Hell Is Far Too Often Where The Heart Is

Luke 12:32 "Do not be afraid, little flock, for your Father has been pleased to give you the kingdom. 33 Sell your possessions and give to the poor. Provide purses for yourselves that will not wear out, a treasure in heaven that will not be exhausted, where no thief comes near and no moth destroys. 34 For where your treasure is, there your heart will be also."

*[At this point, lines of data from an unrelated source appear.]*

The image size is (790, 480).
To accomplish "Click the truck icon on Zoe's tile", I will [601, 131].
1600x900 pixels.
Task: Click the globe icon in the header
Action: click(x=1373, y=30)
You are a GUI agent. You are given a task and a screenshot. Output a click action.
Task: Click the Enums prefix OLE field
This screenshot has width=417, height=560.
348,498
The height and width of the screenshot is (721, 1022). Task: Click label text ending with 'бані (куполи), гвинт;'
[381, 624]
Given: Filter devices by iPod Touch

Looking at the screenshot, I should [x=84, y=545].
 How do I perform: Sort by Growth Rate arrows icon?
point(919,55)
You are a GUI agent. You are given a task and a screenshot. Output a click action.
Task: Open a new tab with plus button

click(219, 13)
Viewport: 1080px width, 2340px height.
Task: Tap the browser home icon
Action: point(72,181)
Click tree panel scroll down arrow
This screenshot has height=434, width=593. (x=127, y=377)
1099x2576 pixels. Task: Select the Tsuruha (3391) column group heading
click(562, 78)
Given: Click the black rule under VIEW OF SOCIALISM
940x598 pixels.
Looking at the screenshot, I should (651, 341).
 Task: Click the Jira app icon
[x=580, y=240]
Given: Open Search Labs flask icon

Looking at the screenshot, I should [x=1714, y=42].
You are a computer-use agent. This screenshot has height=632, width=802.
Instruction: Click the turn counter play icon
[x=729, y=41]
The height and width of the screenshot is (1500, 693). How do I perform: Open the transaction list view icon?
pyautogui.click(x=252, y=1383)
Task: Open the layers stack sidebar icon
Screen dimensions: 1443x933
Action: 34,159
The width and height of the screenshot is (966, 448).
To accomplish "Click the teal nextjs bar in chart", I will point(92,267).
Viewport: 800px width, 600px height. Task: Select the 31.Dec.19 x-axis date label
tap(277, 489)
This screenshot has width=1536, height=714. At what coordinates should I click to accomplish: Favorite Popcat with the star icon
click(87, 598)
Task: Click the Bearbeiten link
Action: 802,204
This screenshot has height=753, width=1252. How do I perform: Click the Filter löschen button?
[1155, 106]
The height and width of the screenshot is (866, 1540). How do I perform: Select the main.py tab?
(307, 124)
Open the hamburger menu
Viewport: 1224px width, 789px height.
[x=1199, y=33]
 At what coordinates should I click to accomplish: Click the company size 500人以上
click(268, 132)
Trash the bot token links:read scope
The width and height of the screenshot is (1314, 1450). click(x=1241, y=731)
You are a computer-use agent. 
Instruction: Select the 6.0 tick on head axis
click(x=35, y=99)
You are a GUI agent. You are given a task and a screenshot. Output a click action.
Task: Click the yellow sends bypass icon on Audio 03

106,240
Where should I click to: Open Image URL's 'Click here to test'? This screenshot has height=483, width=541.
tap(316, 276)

This is such a popular verse within Christian circles and yet it's so challenging to us as it deeply pries into the core of who we are, especially living in developed countries where we're easily enticed by the this multiple choice society. It pulls us one way and then towards another. But I think we'll all agree that it never pulls us towards heaven. I mean, does it? Have any of you been taught by society, or by the mass consumer marketing within it, to drop all that you have, provide for the poor and make the kind of investment that offers a high-yielding gain only once you've died??? No wonder the stock and world markets are crashing, everyone's worried they'll die poor and better get out now before it gets any worse! Jesus' words stand in complete and total opposition to any 401K retirement plan. Maybe I'm missing the point but it seems clear that the only investment worth considering is the one being described in these verses.

Only God is capable of the sort of heart transformation that we're all desperately needing. I feel part of why Christianity appears so boring anymore (both from within it and outside of it) is because so few of us are willing to consider living our lives so as to place all of our hope and all of our treasure in what IS to come, not in what currently exists. Don't misinterpret me, it's really easy to type something that reads in such a way as to imply that I've arrived. In all reality, I'm struggling as much as anyone else to figure out how to follow Jesus with my all. I just don't want anyone thinking that Chad's got it all figured out when, truth be told, we're really no different at all. Actually, we're far too similar. I'm at the point in my walk with Jesus where I'm so hungry to follow Him the way He is calling me. Done playing games. Done messing around. Finished with the half-hearted attempts at living a compromised example of the Master I claim to serve. Frustrated by the reality that some days I honestly want my old life back. Wishing someone would have told me that when you take the "red pill" things get pretty wild and you start looking at life through very different lenses. But I wouldn't change this for the world. I feel so liberated lately. Forced into trusting Jesus is trusting none-the-less.

What I'm getting at is that we call our lives "heaven on earth" when many of us are living our own hells every day. But it wasn't Jesus who offered us the hell we somehow claim as life. He offered us the heaven to come but also a completely fulfilled life while we're here. My aim is to live this life to the full while I'm here, no more time wasted, so that when heaven comes I will have stored up many treasures. I get very excited when I think of treasures as the investments we make in each other. That, quite possibly, because I chose to invest in someone's spiritual life, I might experience the "treasure" of spending all eternity with them. Doesn't get much better than that.



Jesus, please enable us to live the impossible. We can't do it without you. I give up the attempts at trying on my own. Feeble attempts. Replace the temptation to live heaven here with the reality that life is a vapor and that we really only begin to live once we've died. I don't want the treasures that this hellish earth hurls at me. I just want to know you and be known by you. Fill our hearts with mercy for the poor. Show us that we are the poor. Give us the Kingdom and enable us to do what you call us to. Strengthen our brothers and sisters that are suffering daily on Your behalf.

(P.S. the pictures taken were from my recent trip to the Dominican Republic this past summer)

3 comments:

C. Rado said...

Where were these pictures taken?

Chad Johnson said...

Hey Christina! I meant to post a note at the bottom of this blog (which I just did) but the pictures were taken on my trip to the Dominican Republic this summer. The trip blew my mind and God really used it to challenge me in so many ways. Thanks for asking.

Anonymous said...

Great post Chad, more proof that we are in a daily battle, to fight the "fight of faith", b/c there are so many distractions and things the world distorts as "treasure".